Porostimur.com | Jailolo: Kepala Badan Penanggulanagn Bencana Daerah (BPBD) Kabupaten Halmahera Barat (Halbar) Imran Lolori menganggap sebagian SKPD yang tergabung dalalm Tim Covid-19 kerja tidak efektif.
Padahal, dalam SK Tim Covid-19 Halbar yang ditetapakn oleh Bupati Halbar Danny Missy, Nomor: 62/KPTS/III/2020 Tentang Pembentukan Satuan Gugus Tugas (Satgus) itu sudah jelas tugas, pokok dan fungsi (Tupoksi) masing-masing bidang.
“Struktur yang mengurusi terkait penanganan Covid-19 ini sudah jelas di atur dalam Surat Keputusan, namun ada sebagian SKPD yang sudah ditugaskan di masing tupoksi tidak bekerja,” jelasnya.
“Semua beban dilimpahkan kepada BPBD, padahal kami selaku BPBD hanya menangani soal logistik, persoalan lain seperti urusan pasien yang dikarantina di rumah susun (Rusun) itu urusannya Bidang penanganan dan Bidang pencegahan,” ujar Imran Lolori, Jumat (15/5/2020).
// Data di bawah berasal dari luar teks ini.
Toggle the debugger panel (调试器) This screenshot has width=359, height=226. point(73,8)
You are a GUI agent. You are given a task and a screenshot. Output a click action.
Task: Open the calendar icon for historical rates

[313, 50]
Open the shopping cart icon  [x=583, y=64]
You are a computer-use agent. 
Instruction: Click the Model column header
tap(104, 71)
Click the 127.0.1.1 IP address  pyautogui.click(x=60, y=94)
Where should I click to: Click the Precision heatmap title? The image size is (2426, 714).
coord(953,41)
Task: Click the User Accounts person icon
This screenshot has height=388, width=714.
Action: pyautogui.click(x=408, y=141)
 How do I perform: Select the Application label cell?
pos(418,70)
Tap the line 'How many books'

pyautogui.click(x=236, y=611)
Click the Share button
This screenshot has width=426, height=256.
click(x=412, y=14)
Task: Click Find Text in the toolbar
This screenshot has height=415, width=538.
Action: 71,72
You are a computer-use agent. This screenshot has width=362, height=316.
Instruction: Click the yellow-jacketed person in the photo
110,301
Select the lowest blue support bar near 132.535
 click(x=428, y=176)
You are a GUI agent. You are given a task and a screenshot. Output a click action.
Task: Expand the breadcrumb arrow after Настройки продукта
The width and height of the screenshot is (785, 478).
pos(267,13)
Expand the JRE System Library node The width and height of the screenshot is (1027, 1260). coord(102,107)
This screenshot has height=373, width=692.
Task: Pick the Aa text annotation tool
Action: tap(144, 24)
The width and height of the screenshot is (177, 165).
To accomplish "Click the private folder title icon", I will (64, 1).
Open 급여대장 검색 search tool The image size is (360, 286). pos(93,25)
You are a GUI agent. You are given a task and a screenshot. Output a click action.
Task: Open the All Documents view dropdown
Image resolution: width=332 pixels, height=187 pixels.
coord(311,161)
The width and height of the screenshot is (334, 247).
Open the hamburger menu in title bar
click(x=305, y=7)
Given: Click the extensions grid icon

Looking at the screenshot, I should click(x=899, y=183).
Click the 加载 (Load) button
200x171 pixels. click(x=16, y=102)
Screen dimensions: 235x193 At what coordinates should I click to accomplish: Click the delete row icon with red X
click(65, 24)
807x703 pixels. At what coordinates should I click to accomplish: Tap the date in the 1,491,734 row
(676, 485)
Imran bilang, sebagai hak dan tanggung jawab yang sudah diberikan oleh bupati melalui dalam SK Tim Gugus, dalam pelayanan secara langsung kepada pasien yang berada di Rusun, kerjanya Bidang Penanganan dan Bidang Pencegahan.
“Sampai saat ini, dua bidang yakni pencegahan dan penanganan terlihat tidak berfungsi dalam melayani pasien yang ada di Rusun,” ungkapnya.